[Word and element location data]
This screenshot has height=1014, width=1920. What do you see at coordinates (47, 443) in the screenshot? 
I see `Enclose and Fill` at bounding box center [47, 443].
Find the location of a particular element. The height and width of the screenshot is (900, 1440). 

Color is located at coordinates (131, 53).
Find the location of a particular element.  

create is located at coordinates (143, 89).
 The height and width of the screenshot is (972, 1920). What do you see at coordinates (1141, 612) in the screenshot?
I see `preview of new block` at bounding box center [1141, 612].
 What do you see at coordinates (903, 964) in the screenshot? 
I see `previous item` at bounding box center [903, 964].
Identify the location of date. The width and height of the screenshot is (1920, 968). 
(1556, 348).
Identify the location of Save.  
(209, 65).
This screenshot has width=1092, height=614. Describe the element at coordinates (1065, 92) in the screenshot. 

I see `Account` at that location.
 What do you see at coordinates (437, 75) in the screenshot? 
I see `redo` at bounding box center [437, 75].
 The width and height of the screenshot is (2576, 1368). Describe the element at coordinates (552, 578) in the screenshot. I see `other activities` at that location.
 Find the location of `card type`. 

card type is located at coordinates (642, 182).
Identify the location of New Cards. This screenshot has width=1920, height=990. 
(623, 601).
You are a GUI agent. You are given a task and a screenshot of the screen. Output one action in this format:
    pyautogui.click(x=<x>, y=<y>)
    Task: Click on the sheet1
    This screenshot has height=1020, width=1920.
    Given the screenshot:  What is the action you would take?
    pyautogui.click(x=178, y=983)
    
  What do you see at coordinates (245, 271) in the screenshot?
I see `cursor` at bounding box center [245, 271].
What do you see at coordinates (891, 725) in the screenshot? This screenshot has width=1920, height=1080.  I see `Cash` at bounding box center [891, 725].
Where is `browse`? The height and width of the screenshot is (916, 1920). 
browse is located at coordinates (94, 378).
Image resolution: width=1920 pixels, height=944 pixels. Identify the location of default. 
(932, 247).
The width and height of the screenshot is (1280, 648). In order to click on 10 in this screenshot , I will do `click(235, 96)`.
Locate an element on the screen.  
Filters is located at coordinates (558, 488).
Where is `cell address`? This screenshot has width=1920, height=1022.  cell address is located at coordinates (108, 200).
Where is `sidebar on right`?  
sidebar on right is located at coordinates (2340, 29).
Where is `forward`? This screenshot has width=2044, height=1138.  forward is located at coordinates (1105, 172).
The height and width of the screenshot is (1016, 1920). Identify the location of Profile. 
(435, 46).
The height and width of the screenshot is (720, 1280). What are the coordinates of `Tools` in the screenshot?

- What the task asks:
Starting at the line that contains "The height and width of the screenshot is (1016, 1920)." and ending at the last line, write each line out again in full, multiplying every coordinate in the answers by 1.05. Round the results to whole numbers, rounding halves up.

- Finished exercise:
The height and width of the screenshot is (1016, 1920). Identify the location of Profile. 
(457, 48).
The height and width of the screenshot is (720, 1280). What are the coordinates of `Tools` in the screenshot?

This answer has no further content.